Gegas Elroy meraih ponsel di sakunya. Mencari kontak nama kakaknya lalu menghubunginya.

Nomor yang anda tuju sedang tidak aktif atau berada di luar jangkauan. Silahkan hubungi beberapa saat kembali.

SIAL!

Kemana dia?

Apa ada sesuatu yang terjadi dengannya?

Pikiran Elroy berkecamuk. Anya tak pernah sekalipun mematikan ponselnya. Gadis itu bahkan tak bisa jauh dari smartphone. Anya pernah bilang jika lebih baik ketinggalan uang daripada ketinggalan handphone. Terang saja hal itu bersambut cibiran Elroy.

“Emang lo mau makan tuh hp!”

Anya tergelak, “Ya nggak gitu juga, El. Meski nggak punya uang tapi kalau dengan hp gue bisa hubungin orang beliin gw makan.”

“Kalau hp lo ada pulsa, kalo nggak. Lagian beli pulsa pake duit juga kan?”

“Kan bisa online banking?”

“Online banking? Bank? Duit juga kan?”

Anya manyun. Elroy terbahak. Kakaknya itu memang sudah kecanduan gadget. Sebenarnya masalah utama Anya adalah tidak bisa eksis di social media.

Dan sekarang dia tak bisa dihubungi. Arrrgghhh….

Siapa, siapa, siapa?

Benak Elroy menimbang- nimbang nama orang- orang terdekat Anya. Teman- temannya atau sahabat atau juga…

Elroy tersenyum lebar saat kepalanya mengingat nama Siwan. Lelaki yang bekerja sebagai asisten kakaknya. Sarwanto, nama aslinya. Tetapi ia termasuk fans berat boyband ZE:A Asal korea. Dan salah satu membernya bernama Siwan, menurutnya sangat cakep. Membuatnya mengikuti nama itu.

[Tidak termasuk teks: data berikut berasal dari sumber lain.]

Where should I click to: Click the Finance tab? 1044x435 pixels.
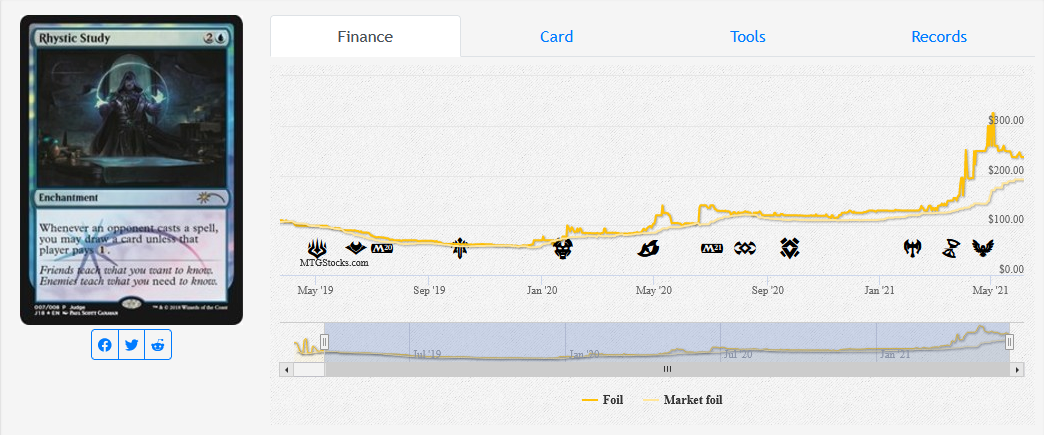[365, 37]
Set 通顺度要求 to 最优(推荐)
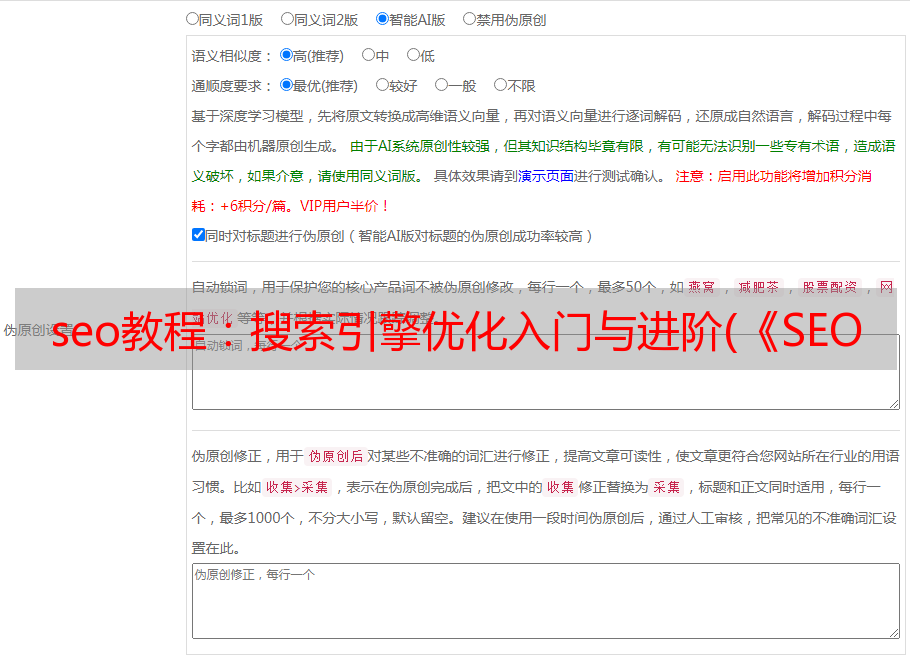Viewport: 911px width, 658px height. coord(286,85)

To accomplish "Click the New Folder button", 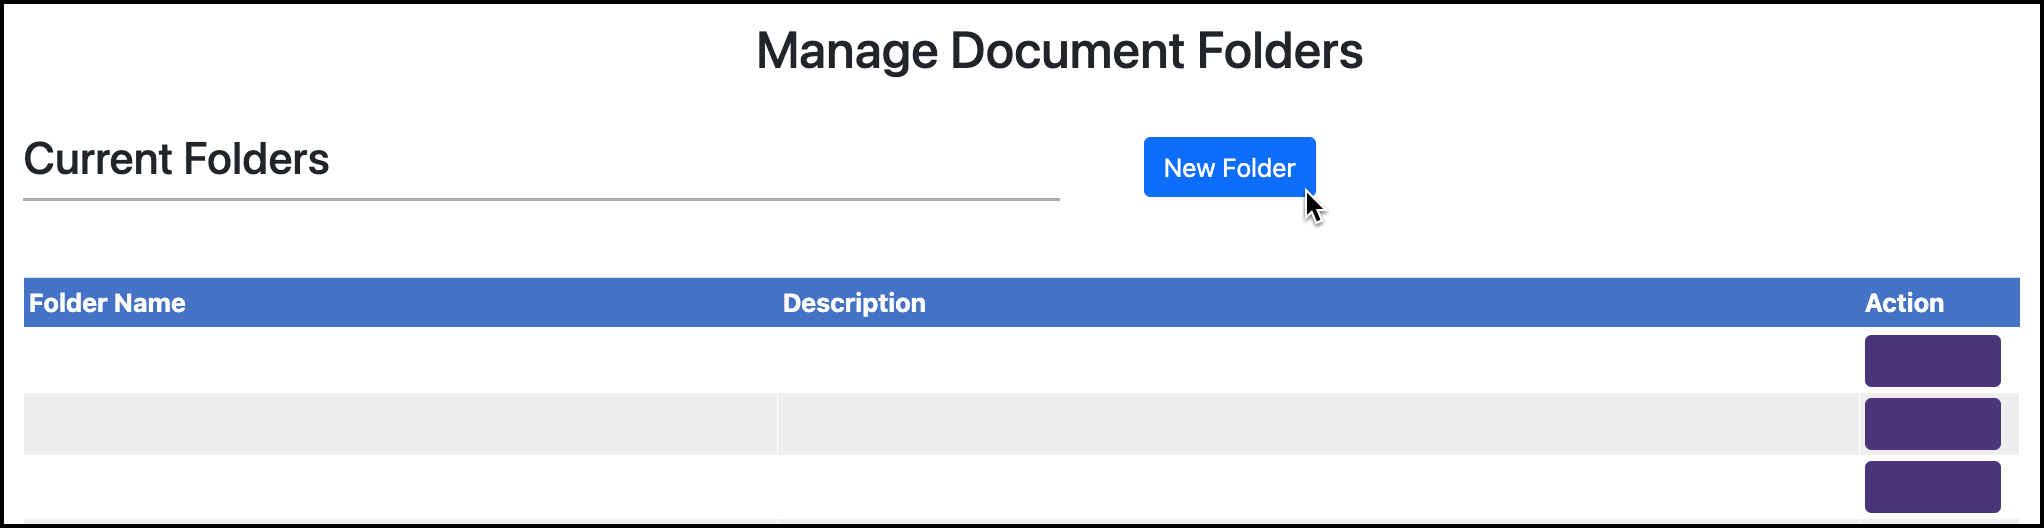I will tap(1229, 167).
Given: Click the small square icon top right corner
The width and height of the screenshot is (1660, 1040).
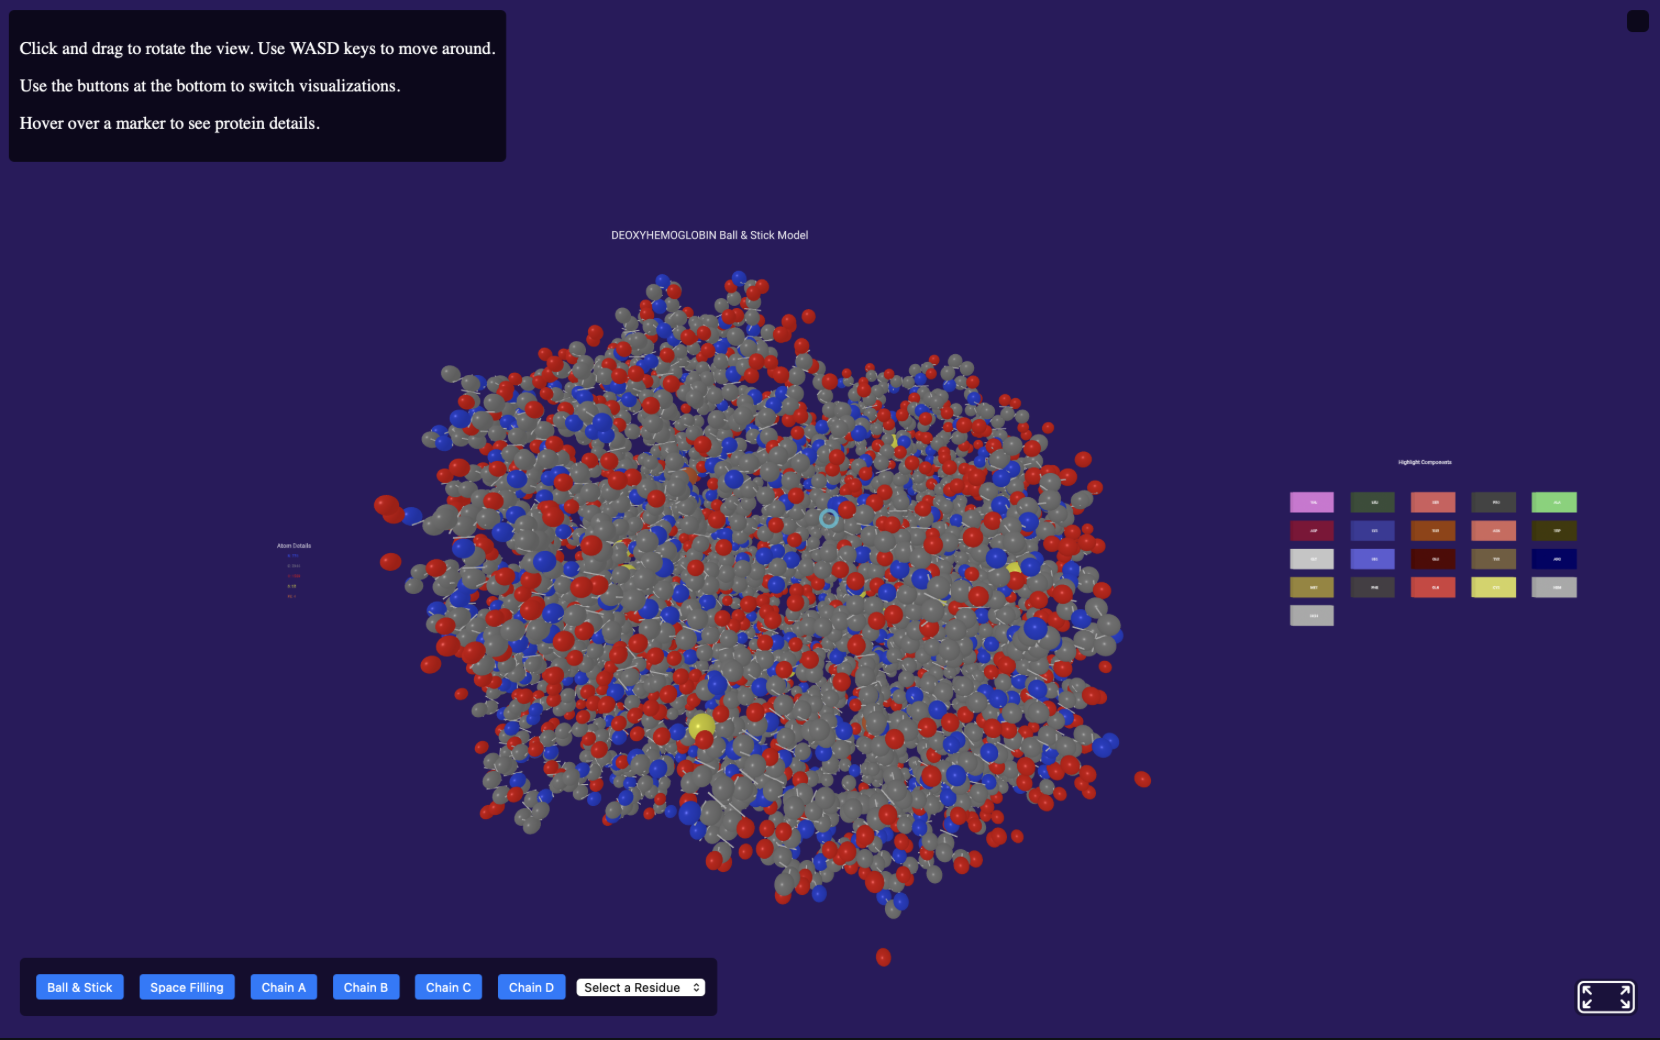Looking at the screenshot, I should click(1637, 20).
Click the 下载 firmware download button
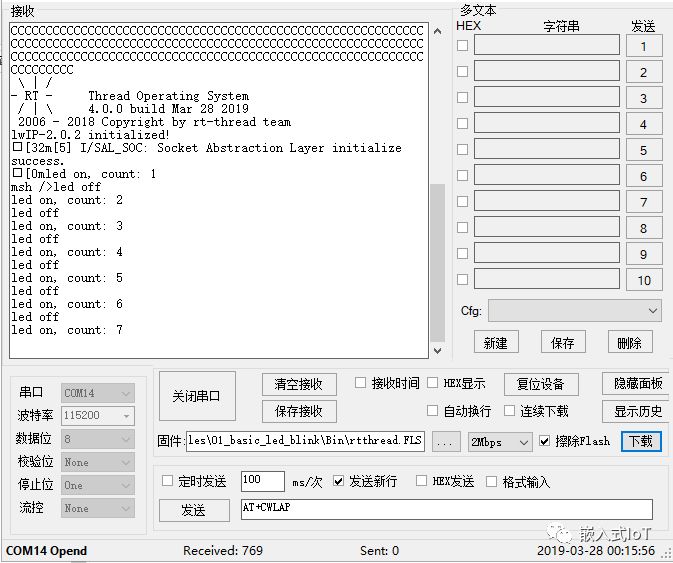The image size is (673, 563). click(x=638, y=441)
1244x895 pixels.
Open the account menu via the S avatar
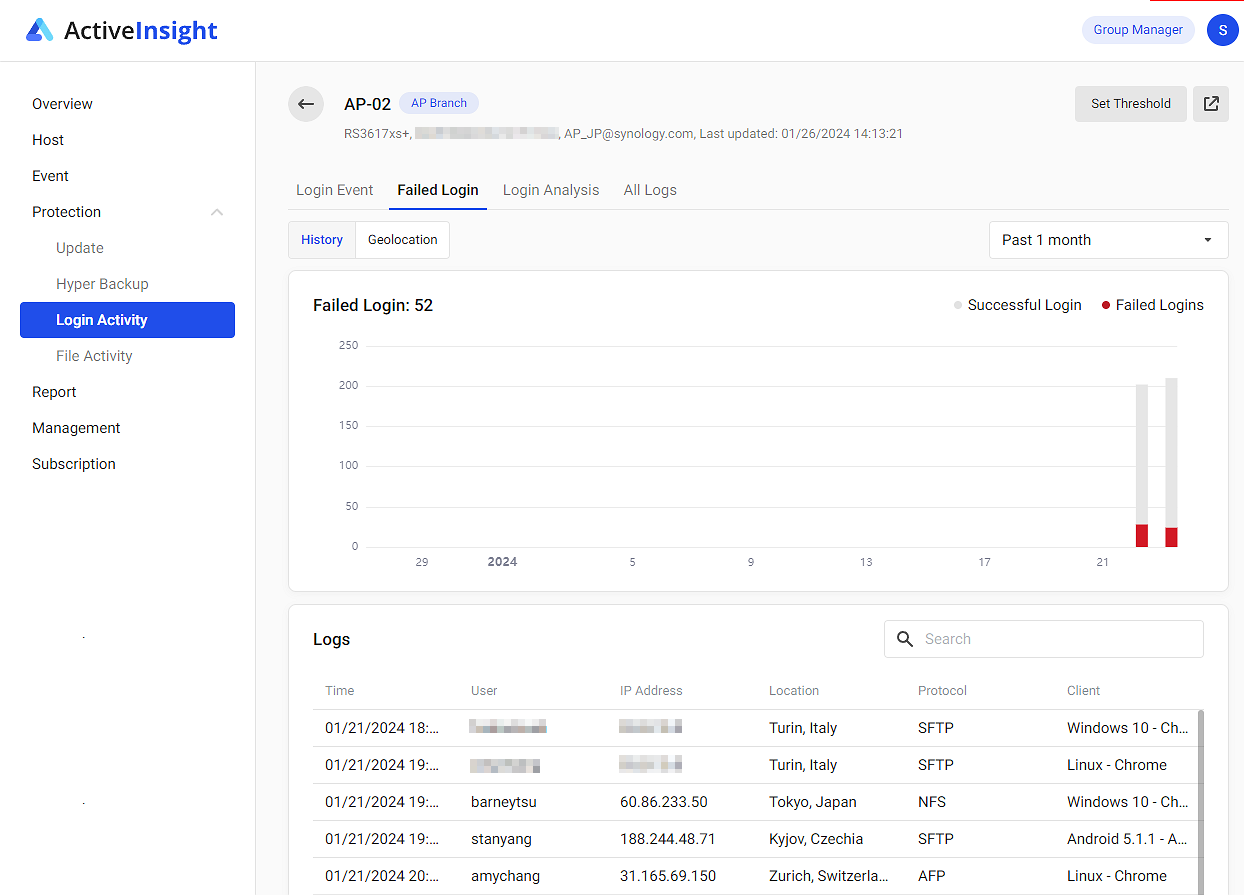[1222, 30]
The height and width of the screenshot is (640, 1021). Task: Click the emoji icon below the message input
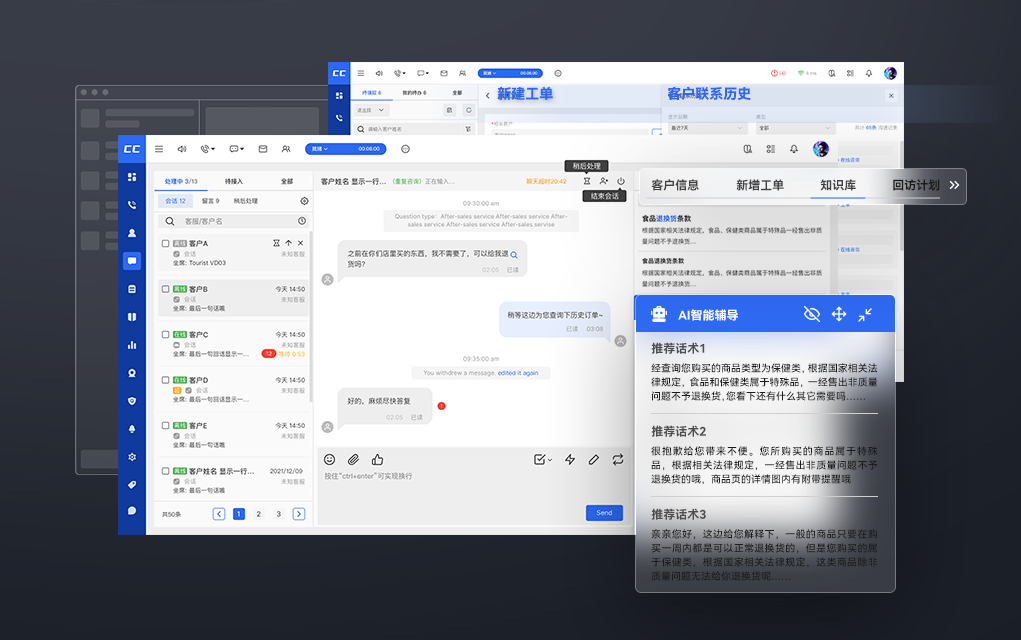pos(328,460)
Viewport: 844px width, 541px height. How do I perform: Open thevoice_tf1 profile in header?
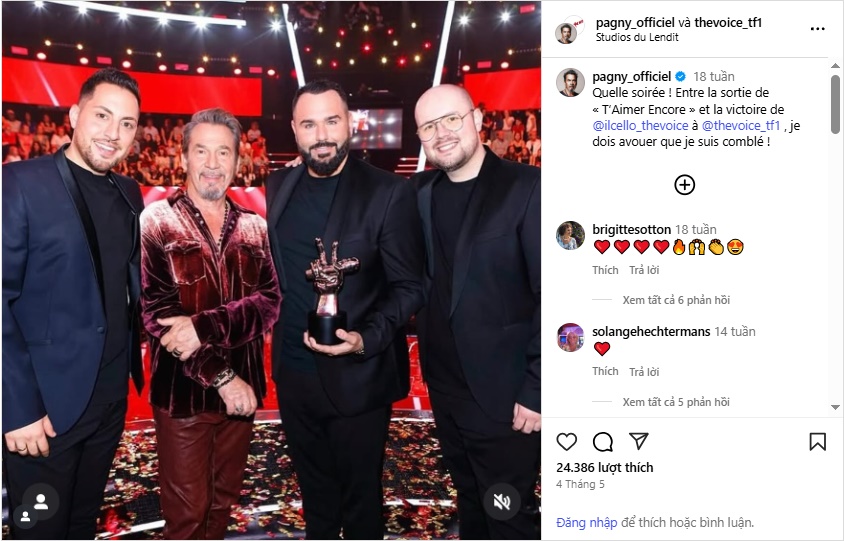coord(728,23)
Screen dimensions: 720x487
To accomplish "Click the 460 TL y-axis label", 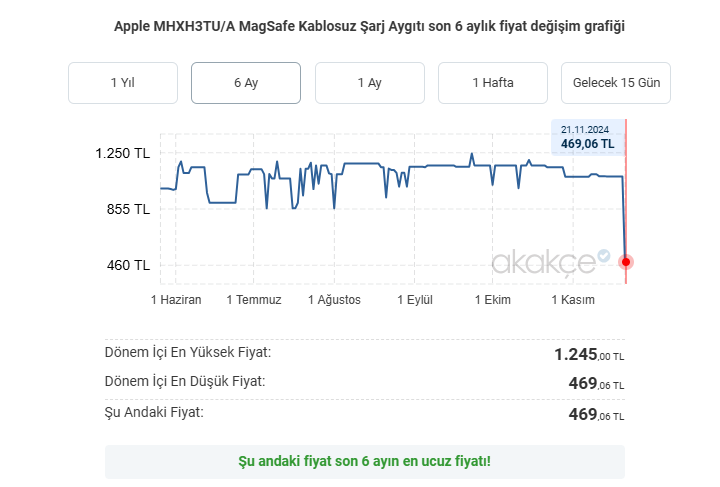I will pyautogui.click(x=128, y=265).
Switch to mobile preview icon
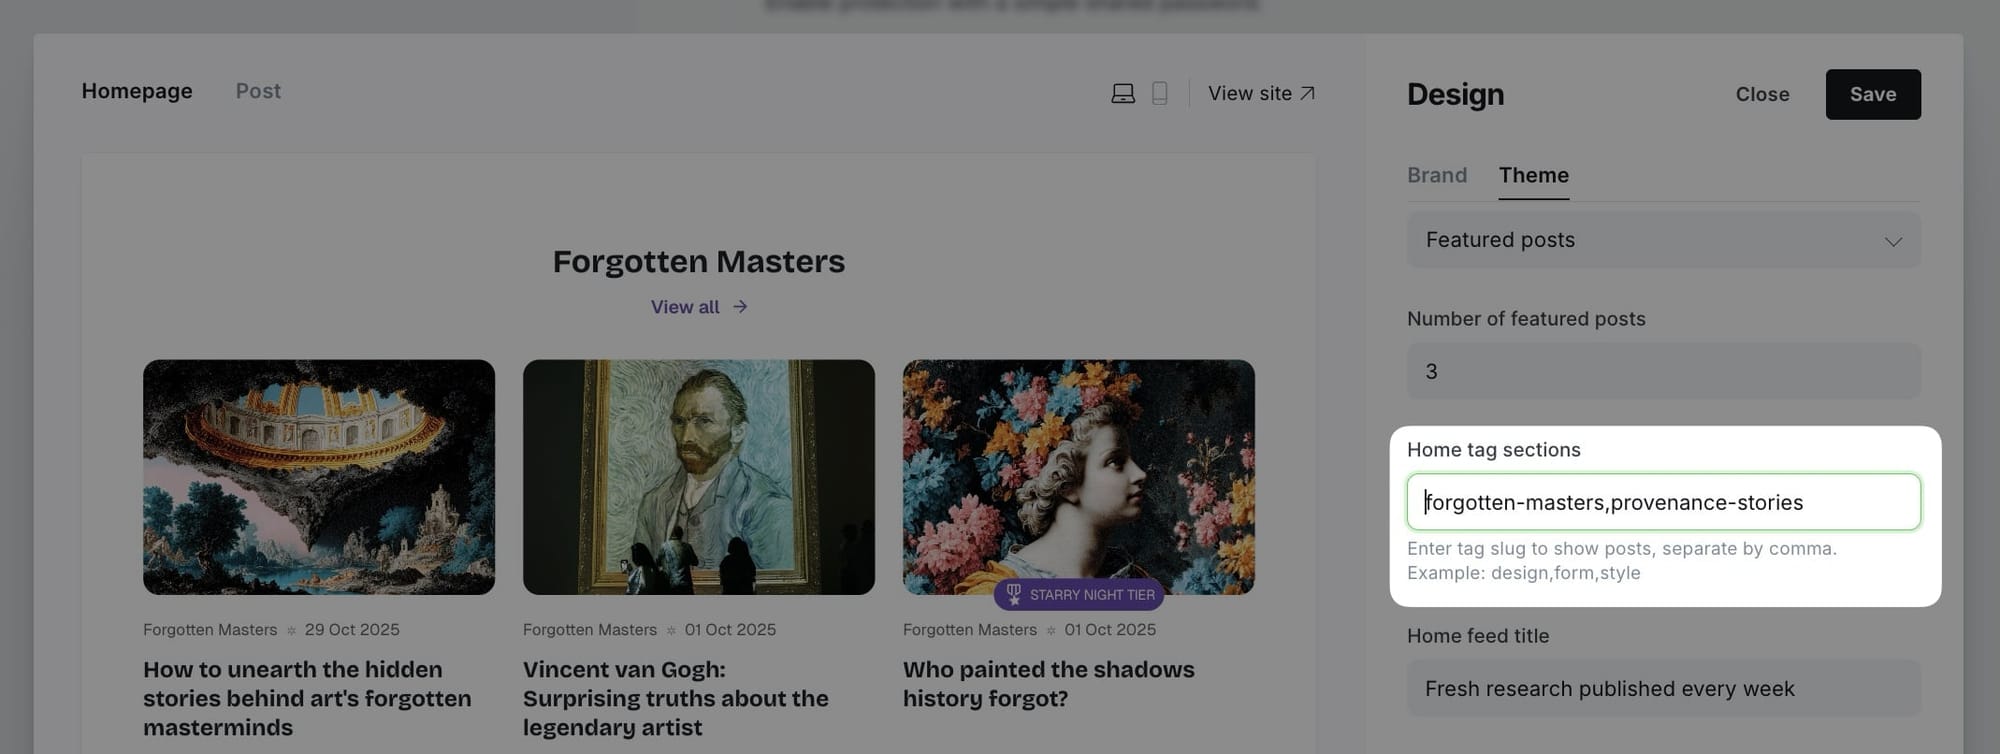This screenshot has width=2000, height=754. (1160, 94)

“Kan nggak jauh- jauh Sarwan sama Siwan,” Katanya dengan suara kemayu yang dibuat- buat.

Dan Elroy hanya bisa bergidik mendengarnya.

Anyoung haseyo,”

Elroy memutar bola mata jengah. Sapaan bahasa korea di seberang telepon. Benar- benar penggila K-Pop. “Anya dimana?” Potong Elroy cepat.

“Maaf, Ini dengan siapa ya?” Suara mendayu- dayu itu semakin membuat Elroy kesal.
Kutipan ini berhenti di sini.